A Jewish wedding is built around two ancient ideas: kiddushin, the sanctification or dedication of one person to another, and nissuin, the lifting up of the relationship in the eyes of one another, the community, and the Divine. In practice, these unfold across a series of rituals that are at once deeply communal and deeply personal.
Before the ceremony, the couple signs a ketubah — a marriage document that articulates their commitment to one another. At Society Hill Synagogue, the ketubah is a living document, not a legal artifact: couples can work with Rabbi Kamesar to choose language that reflects who they are and what they are building together. Many couples frame their ketubot and hang them in their homes.

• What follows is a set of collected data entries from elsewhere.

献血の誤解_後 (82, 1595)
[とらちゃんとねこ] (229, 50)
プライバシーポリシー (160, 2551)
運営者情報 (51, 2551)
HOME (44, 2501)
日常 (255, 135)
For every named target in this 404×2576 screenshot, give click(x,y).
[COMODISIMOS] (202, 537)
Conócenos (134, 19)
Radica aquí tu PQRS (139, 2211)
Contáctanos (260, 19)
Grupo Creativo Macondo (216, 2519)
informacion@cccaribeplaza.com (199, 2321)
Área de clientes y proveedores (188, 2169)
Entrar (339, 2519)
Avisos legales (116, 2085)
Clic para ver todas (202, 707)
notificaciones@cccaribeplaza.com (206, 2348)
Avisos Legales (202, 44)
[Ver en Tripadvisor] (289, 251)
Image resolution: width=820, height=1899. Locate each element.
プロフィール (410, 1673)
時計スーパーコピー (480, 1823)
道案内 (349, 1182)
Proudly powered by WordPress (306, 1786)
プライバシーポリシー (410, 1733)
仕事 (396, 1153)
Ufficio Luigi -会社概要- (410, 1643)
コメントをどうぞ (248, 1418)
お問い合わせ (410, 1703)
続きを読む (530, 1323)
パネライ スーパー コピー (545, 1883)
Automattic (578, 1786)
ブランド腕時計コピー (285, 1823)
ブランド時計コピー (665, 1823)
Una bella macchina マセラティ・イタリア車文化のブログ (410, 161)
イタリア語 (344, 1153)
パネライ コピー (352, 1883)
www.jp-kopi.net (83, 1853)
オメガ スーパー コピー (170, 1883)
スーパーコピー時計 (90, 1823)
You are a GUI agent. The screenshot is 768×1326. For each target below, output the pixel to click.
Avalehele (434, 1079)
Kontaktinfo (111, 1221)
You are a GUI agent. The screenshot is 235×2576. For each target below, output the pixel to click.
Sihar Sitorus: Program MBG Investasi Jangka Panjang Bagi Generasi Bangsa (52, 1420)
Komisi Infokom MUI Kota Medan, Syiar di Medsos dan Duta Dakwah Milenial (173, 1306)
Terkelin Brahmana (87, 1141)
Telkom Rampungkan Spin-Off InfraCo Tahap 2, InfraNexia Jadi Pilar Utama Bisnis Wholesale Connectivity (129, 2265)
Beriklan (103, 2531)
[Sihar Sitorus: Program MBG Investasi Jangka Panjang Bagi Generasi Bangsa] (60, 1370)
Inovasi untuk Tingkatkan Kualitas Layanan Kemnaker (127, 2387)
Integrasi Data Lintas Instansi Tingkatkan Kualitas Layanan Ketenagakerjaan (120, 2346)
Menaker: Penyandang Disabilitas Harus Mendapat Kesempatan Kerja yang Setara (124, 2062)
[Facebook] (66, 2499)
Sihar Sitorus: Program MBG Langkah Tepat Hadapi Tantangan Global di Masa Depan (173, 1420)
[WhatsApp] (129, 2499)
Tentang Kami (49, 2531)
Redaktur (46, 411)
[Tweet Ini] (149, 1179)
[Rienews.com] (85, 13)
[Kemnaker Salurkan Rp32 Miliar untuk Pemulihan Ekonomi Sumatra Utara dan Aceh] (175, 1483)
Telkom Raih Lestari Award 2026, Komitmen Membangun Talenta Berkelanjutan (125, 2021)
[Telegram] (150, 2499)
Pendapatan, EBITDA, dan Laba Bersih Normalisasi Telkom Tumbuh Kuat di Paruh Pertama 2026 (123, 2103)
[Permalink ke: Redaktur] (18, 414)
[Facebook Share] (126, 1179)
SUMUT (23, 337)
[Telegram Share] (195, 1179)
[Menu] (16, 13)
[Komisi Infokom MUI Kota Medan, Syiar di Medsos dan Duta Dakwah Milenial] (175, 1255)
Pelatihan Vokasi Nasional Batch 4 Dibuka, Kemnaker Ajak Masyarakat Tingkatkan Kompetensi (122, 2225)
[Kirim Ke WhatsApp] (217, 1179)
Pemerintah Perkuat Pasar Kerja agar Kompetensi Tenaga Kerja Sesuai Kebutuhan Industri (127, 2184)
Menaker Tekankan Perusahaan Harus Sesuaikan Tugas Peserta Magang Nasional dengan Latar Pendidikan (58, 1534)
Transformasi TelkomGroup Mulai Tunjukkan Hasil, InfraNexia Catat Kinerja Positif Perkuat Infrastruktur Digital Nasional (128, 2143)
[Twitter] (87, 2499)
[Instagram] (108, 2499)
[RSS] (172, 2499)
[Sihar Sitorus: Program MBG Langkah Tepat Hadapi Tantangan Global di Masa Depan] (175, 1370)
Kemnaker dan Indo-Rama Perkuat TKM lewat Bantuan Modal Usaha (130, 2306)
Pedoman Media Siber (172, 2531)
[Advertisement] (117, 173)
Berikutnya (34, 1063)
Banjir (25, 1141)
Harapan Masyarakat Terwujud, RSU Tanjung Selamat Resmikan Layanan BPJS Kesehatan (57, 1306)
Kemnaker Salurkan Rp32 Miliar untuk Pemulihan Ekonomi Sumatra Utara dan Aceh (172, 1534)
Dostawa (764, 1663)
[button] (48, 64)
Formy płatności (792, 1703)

The ceremony takes place under a hupah, a wedding canopy, which represents the home the couple will build — open on all sides, because family and community are always welcome. Society Hill Synagogue owns a hupah that our congregants are welcome to use. Rabbi Kamesar officiates under the hupah, guiding the couple through the exchange of rings, the reading of the ketubah, and the Sheva Brakhot, the seven blessings that celebrate love, creation, and the joy of this moment. The ceremony ends with the breaking of a glass — a gesture that holds even the happiest moment in tension with the larger brokenness of the world — perhaps the wholness of the union is an evocation of what the world will be.